You are viewing a plain text version of this content. The canonical link for it is here.

Posted to user@mahout.apache.org by Colum Foley <co...@gmail.com> on 2013/03/05 19:33:18 UTC

KMeans Results: Finding Cluster Members

Hi,

I have a simple enough question: having run K-Means clustering
(generated the clustered points, and clusters-x, clusters-x-final
directories), how do you identify which items were clustered together?
Apologies if this is trivial but I could not see an obvious answer in
the documentation.

Clusterdump seems to be the tool to use, but when I have run it I only
see Cluster ids,centroid values, radius etc, but it is not obvious to
me how I resolve individual item names?

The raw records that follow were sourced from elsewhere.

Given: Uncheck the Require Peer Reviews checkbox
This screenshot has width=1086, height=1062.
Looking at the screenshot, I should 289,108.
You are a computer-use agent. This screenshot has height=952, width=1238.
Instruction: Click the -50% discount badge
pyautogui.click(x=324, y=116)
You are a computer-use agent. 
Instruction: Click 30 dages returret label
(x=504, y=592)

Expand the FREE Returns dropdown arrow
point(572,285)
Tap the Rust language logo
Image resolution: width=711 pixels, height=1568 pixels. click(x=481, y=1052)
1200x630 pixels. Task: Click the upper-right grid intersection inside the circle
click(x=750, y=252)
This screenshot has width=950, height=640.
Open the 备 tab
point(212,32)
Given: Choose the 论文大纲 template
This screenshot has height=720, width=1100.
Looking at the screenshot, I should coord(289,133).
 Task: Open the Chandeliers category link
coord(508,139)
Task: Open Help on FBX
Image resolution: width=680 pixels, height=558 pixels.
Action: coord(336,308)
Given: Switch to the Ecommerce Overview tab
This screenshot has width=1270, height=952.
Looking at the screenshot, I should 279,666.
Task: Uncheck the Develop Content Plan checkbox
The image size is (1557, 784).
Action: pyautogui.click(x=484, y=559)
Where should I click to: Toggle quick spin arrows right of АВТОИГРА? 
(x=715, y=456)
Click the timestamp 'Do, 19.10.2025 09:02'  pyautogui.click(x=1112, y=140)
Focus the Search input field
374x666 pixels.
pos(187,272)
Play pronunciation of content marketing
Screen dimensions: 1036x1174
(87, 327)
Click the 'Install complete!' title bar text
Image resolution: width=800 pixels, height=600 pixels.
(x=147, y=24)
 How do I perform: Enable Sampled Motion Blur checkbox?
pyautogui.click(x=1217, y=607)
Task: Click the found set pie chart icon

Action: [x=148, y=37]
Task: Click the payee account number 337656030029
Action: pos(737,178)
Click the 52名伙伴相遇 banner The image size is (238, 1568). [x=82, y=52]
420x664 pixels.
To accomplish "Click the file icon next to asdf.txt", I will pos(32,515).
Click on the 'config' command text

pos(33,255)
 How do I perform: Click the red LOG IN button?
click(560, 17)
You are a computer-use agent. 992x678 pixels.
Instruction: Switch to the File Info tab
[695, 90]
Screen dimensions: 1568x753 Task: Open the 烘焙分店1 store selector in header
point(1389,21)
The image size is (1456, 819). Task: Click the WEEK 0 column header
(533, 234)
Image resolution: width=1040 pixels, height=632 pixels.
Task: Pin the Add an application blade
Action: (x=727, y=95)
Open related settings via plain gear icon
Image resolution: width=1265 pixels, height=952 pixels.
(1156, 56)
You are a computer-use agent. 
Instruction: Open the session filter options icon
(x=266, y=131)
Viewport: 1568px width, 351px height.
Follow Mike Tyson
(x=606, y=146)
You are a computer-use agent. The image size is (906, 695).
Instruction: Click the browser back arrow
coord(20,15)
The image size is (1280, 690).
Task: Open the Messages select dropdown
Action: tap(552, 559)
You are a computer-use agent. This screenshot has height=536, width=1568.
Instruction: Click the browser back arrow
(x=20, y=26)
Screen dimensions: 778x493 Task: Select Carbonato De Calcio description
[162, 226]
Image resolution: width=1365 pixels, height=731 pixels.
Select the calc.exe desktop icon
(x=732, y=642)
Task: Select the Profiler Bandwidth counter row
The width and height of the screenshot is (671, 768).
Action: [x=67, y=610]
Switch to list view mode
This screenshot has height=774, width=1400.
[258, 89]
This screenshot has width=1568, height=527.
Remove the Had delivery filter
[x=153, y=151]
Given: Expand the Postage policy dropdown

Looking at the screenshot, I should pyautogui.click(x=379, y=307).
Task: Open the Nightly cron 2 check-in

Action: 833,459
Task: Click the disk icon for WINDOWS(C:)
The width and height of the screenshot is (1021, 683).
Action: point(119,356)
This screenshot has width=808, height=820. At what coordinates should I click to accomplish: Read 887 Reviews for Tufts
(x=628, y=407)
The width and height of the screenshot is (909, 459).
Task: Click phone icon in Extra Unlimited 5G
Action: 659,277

I am looking for something of
the following form:

cluster_id = (keys)*

for example:

cluster_1 = {"user104x","user89dc","user22da".}
cluster_2 = {"user19c","user11c",....}


Thanks,
Colum

Re: KMeans Results: Finding Cluster Members

Posted by Matt Molek <mp...@gmail.com>.

I'm still a bit of a beginner withMahout, but as far as I know,
NamedVectors are the only way to preserve that sort of data though the
clustering algorithm. They're easy to construct if you need to do it
yourself. Just pass your current vector object and whatever name you want
into the constructor, NamedVector(Vector delegate, String name)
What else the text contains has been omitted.